_Assignment_.
Return each line exactly, from the one that has "Collapse the left side ad panel" through the end of the entries, both ends included. Pictures do not belong.
(Records provided begins)
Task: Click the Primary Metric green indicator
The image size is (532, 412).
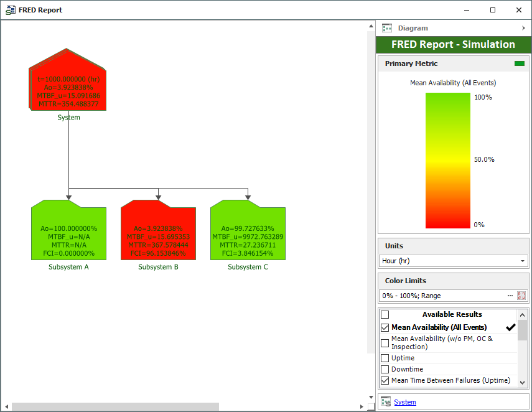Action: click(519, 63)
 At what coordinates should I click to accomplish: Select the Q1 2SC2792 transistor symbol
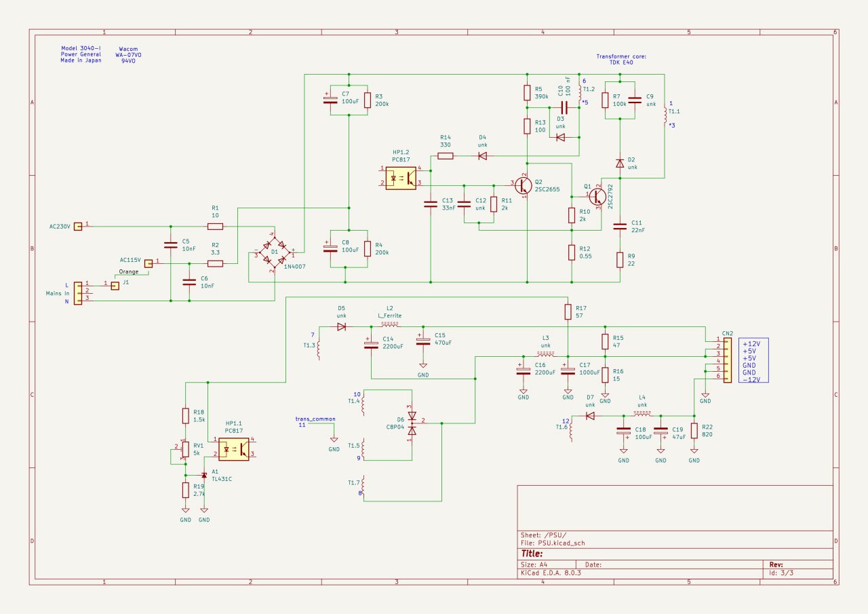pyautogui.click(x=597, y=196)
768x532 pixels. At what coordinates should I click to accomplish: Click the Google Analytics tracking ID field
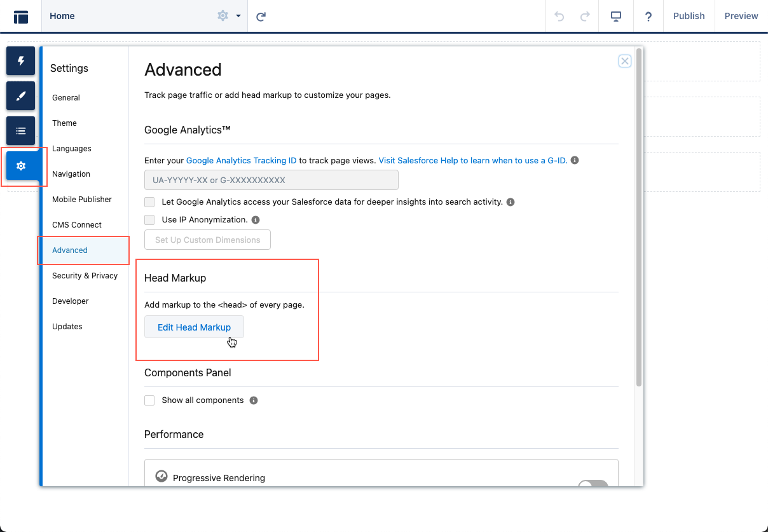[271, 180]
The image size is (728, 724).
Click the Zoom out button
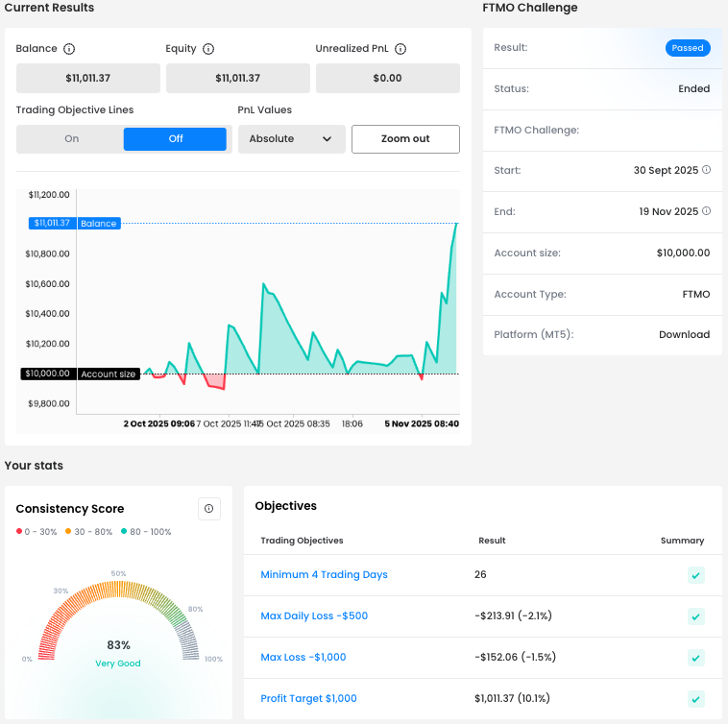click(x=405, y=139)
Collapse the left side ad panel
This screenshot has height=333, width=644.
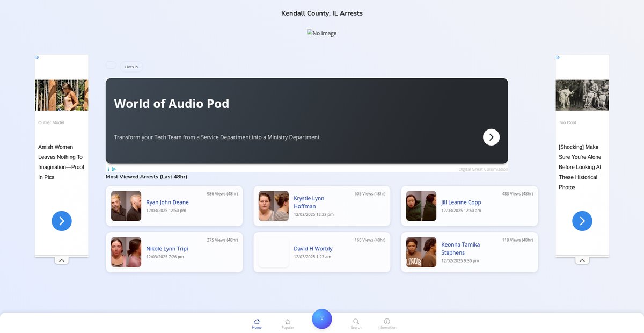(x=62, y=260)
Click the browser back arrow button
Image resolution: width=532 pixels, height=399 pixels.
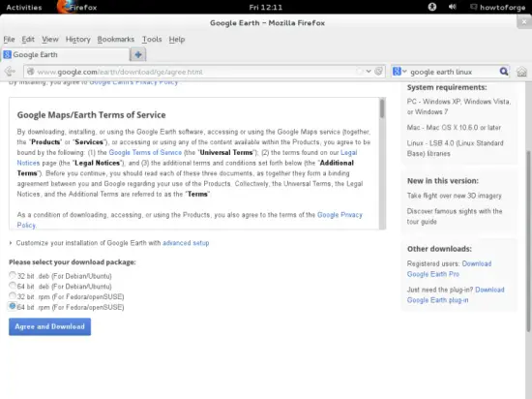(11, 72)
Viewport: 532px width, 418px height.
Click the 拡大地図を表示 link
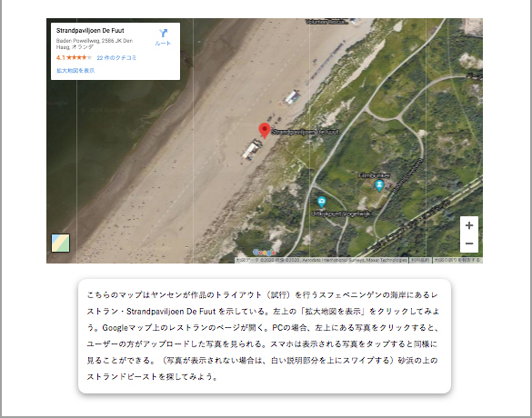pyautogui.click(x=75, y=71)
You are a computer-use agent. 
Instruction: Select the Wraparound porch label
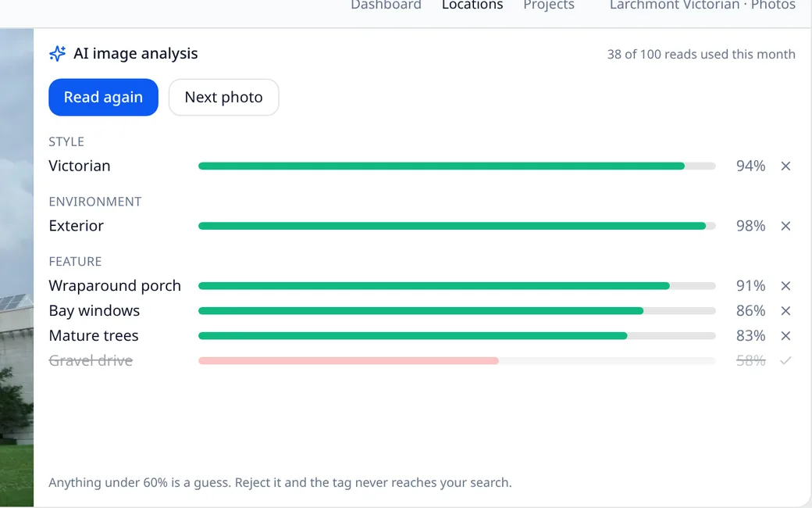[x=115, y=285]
(Records provided ends)
_Written answer_.
Collapse the left side ad panel
This screenshot has height=333, width=644.
(x=62, y=260)
Click the browser back arrow button
Image resolution: width=532 pixels, height=399 pixels.
(11, 72)
Viewport: 532px width, 418px height.
Click the 拡大地図を表示 link
pyautogui.click(x=75, y=71)
You are a computer-use agent. 
Instruction: Select the Wraparound porch label
[x=115, y=285]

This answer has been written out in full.